I know it’s not Tuesday, but I have a few minutes, so I thought I’d sit down and say hello. It’s already the end of October and I’m facing down Thanksgiving and then Christmas shopping and wondering where 2018 went. It’s been a hard year. I’ve cried a lot. I’ve been angry a lot. I think if you pay attention and are a thoughtful, compassionate person, you’ve probably had hard times this year too. I’m here with you. It’s hard not to become bitter. I’m refusing to become bitter (I don’t blame you if you are bitter. I just can’t be that right now.) so I’m working hard on being someone that 9 and 93 year old Kate is/will be proud of. It’s been work. Good. Hard. Work.
On a lighter note:
My sister and I went to Michigan to visit our grandma and our dad. Our uncle brought out his guitar. There was beer drinking and story telling. Eyes may have welled up a bit. Voices may have been raised once or twice. My very citified car went two-tracking because it was the best way to get from here to there (though after getting “not real lost”, it turned out it maybe wasn’t). I mentioned a desire for some taxidermy and arrived the next morning to find a mounted fox waiting for me at one end of our grandma’s driveway and a good story at the other end. Everyone got a kick out of it. It was a lovely visit and I’m glad for it. We took the ferry to Ludington to get there and to get back we decided to drive around through the UP. The grates on the bridge always give me the heebs but being close to the edge is worse. There was snow on the way home. Winter isn’t here yet, but it’s given us warning.

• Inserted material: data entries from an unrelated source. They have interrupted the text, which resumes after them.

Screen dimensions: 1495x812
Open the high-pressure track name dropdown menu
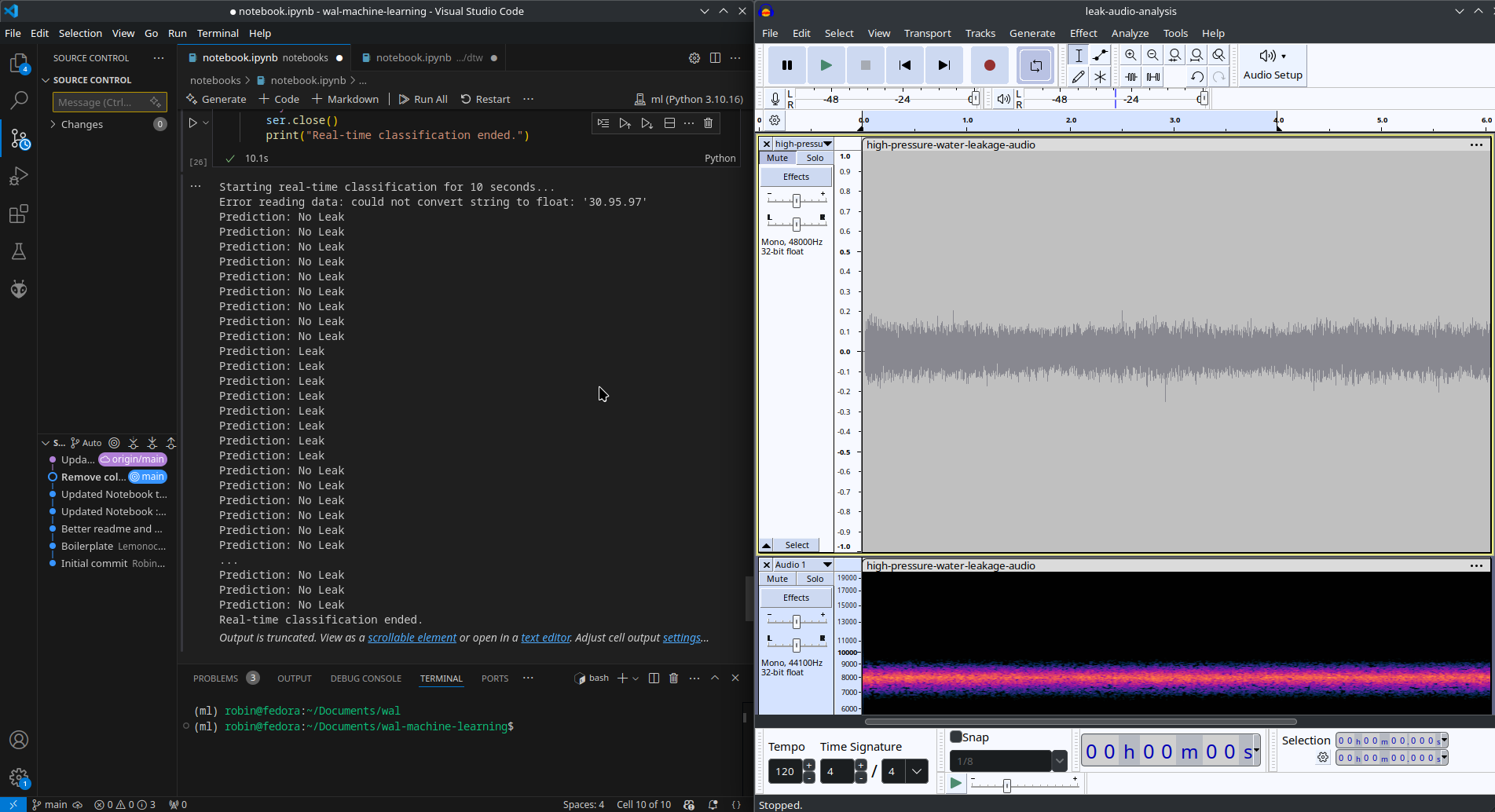click(825, 143)
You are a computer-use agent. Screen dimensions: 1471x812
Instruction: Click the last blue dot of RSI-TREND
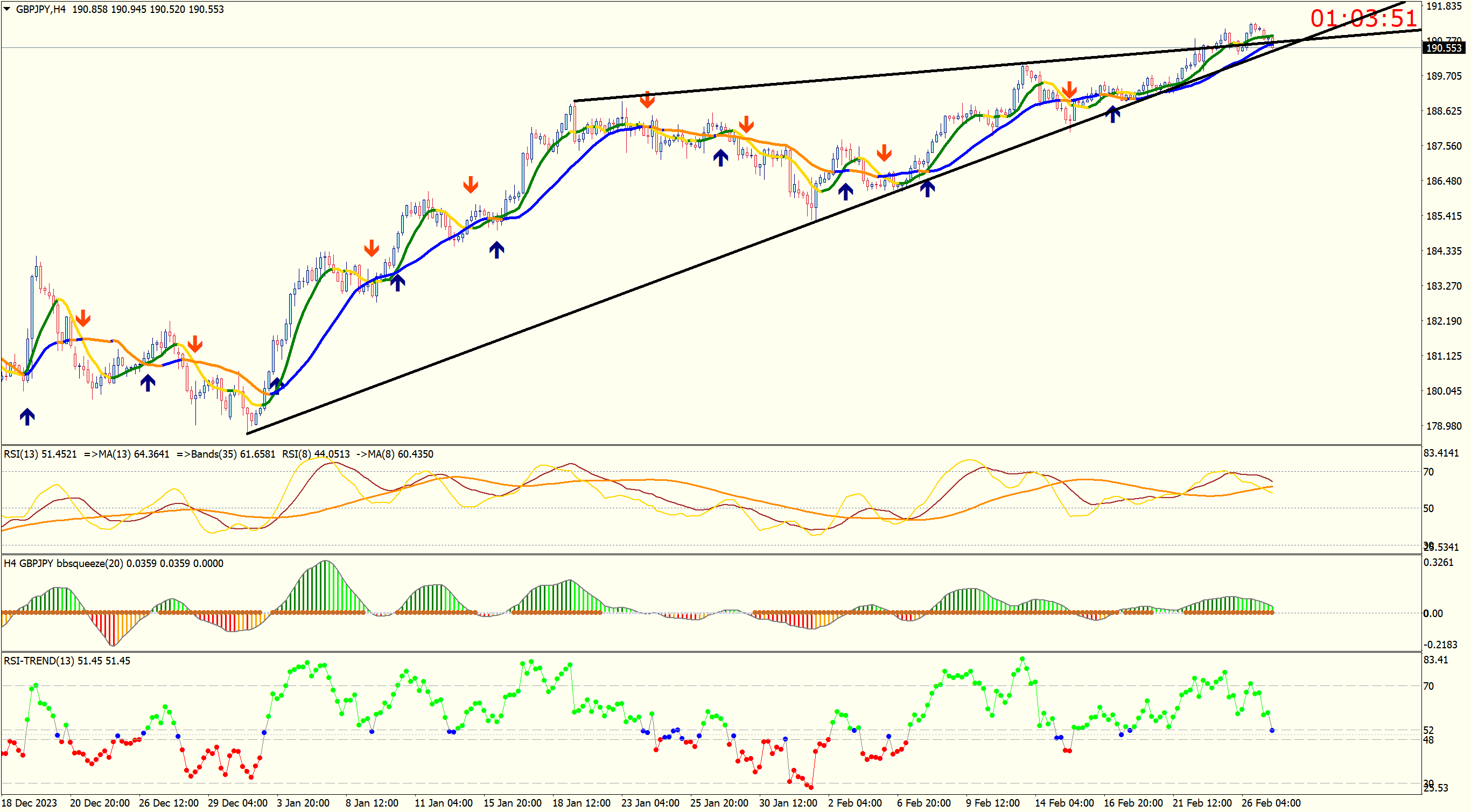click(1272, 730)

I deactivated social media for a bit this month while working on a project that needed my full attention. Within minutes of signing back on, I noticed this feeling creep over me that I hadn’t even known was gone until it returned. And it felt…icky. I feel like such a drama queen but the more I take these breaks, the more I realize I’m the happiest when I’m not following along on instagram or facebook. I’m not quite ready to deactivate again, but I’ve been thinking about it.
I’m working on a sock. I think I might be able to knit this one (and hopefully it’s mate) without giving up. While knitting, I’ve been watching Younger or Parks and Recreation. I’m not watching much, but I’m finding I like it lighthearted and not too real. Days where I’m happiest, thought, I avoid it completely.
I’ve read two books. One, by Kate Morton, titled “The Clockmaker’s Daughter” is the perfect not-scary ghost story for October. The other, “When Breath Becomes Air” by Paul Kalanithi, is sad and beautiful and full.
And that’s me. It’s late October. I can feel myself cozying up. Pajamas get put on early because the sky is dark early. Soups and chilis and hearty comfort foods make up the meal plans.
How are you? What are you thinking about? Working on? Reading, watching, cooking? I hope you are well.